Adam Yates n’a pas rechigné en ouvrant les rideaux de sa chambre d’hôtel, dimanche matin. De la pluie battante, le Britannique est capable d’en prendre.

« Quand il commence à pleuvoir, la moitié du peloton ne veut pas être là ! Ça rend les choses un peu plus faciles… »

Ce qui ne veut pas dire que Yates n’a pas trimé dur pour remporter le Grand Prix cycliste de Montréal, succédant à Tadej Pogačar, son coéquipier chez UAE Team Emirates, absent cette année.

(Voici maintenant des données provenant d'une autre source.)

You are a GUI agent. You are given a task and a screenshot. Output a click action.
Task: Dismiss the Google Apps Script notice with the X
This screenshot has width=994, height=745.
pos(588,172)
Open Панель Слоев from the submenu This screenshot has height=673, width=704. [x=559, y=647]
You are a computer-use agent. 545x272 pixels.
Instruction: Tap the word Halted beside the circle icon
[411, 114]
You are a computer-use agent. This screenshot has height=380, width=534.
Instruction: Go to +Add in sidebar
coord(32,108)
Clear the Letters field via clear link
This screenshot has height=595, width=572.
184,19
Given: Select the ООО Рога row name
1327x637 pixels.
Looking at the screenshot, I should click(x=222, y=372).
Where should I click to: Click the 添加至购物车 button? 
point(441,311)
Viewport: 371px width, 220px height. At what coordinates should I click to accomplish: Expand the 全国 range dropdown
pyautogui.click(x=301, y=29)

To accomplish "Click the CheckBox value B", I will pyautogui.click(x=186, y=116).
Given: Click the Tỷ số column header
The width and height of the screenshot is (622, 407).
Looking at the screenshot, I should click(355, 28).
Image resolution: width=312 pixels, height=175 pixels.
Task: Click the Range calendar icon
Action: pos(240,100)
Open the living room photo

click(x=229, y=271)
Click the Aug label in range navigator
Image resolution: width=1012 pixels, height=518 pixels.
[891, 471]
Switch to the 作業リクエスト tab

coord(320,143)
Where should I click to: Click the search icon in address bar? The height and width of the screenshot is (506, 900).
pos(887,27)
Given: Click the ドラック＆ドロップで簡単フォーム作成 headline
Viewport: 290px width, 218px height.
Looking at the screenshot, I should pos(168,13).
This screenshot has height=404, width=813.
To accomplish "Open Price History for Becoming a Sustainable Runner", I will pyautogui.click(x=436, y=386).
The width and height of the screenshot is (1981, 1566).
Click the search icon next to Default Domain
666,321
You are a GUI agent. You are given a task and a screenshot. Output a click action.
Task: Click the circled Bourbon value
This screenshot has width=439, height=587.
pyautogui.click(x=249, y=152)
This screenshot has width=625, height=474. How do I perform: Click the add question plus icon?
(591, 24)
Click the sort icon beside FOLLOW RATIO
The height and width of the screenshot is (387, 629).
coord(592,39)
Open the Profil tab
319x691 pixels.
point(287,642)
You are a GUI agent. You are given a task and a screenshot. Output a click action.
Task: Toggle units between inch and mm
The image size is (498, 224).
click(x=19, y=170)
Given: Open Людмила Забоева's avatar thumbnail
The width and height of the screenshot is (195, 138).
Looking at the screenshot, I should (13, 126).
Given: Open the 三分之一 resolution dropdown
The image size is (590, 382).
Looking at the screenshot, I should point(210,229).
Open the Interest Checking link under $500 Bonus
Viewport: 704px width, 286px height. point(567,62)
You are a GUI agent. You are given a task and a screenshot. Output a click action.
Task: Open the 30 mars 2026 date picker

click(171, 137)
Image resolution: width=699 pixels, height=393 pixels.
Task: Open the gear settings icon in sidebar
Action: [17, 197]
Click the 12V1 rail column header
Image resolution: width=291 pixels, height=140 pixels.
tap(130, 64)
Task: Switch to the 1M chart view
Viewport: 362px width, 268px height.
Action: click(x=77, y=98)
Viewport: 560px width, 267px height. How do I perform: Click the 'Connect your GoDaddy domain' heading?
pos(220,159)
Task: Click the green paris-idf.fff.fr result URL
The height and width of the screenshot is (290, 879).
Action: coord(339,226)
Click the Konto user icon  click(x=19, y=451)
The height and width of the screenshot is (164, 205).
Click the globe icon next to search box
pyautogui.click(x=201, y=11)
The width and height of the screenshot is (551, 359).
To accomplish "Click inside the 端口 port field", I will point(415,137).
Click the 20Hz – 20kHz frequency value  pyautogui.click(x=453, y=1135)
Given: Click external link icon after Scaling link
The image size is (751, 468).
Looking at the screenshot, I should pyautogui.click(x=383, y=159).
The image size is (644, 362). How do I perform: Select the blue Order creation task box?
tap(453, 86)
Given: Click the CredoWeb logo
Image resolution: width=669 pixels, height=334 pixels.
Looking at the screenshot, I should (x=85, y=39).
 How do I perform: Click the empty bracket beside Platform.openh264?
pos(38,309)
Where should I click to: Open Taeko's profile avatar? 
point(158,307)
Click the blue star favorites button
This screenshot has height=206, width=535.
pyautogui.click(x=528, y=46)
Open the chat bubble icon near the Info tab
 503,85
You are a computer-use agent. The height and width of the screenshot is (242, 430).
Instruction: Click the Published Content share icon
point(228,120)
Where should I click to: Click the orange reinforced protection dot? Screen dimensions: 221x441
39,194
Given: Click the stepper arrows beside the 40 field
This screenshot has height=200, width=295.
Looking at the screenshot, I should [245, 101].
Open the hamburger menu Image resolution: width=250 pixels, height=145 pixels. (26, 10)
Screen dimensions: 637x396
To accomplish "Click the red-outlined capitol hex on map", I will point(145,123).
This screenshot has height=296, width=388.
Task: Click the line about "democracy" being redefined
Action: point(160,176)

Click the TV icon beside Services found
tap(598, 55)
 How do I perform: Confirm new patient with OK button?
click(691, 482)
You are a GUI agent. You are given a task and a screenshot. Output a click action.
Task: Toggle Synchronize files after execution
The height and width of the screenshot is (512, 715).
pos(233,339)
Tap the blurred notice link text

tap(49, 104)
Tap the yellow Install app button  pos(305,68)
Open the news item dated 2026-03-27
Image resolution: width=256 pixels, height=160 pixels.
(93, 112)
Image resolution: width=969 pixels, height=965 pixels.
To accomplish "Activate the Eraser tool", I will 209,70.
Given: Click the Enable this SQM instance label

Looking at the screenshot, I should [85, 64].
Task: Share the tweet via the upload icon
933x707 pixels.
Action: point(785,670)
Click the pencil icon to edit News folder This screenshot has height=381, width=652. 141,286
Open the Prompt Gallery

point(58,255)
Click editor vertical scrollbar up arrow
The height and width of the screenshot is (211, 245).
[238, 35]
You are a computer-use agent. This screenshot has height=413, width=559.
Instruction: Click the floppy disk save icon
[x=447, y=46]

« Ce n’est pas que les conditions sont faciles, mais si tu es prêt à passer au travers et à souffrir, alors ce n’est pas un problème », a souri l’athlète de 31 ans en conférence de presse. « Nous étions prêts collectivement. On savait ce qu’on avait à faire. Avec quelques tours à faire, on a commencé à donner l’allure. J’ai réussi à finir le travail. C’était parfait. »

Après l’écrémage réalisé par ses coéquipiers, Yates s’est envolé dans la dernière ascension de la voie Camillien-Houde, s’extirpant d’un groupe d’une vingtaine de coureurs à 10 kilomètres du but.

Seul le Français d’origine russe Pavel Sivakov (Ineos) s’est accroché de peine et de misère, rattrapant le meneur deux kilomètres plus loin. Les deux futurs équipiers chez UAE – et anciens collègues chez Ineos ! – ont ensuite collaboré pour conserver une priorité d’une douzaine de secondes sur un groupe de chasse mal organisé. Le duo de tête s’est disputé la victoire au sprint dans l’ultime raidillon de 500 mètres sur l’avenue du Parc.

Deuxième à la sortie du virage en épingle, Yates n’a eu aucun ennui à se défaire de Sivakov quand il a décampé aux 250 m et débordé sur sa droite. Il a pris le temps de remonter sa fermeture-éclair avant de franchir la ligne, les bras en croix… comme pour remercier le ciel de s’être calmé au tiers de la course.

La saison la plus fructueuse

Quatrième à Québec vendredi, le puncheur espagnol Alex Aranburu (Movistar) a cette fois réussi à monter sur le podium (+ 12 secondes), matant au sprint le champion français Valentin Madouas (Groupama-FDJ).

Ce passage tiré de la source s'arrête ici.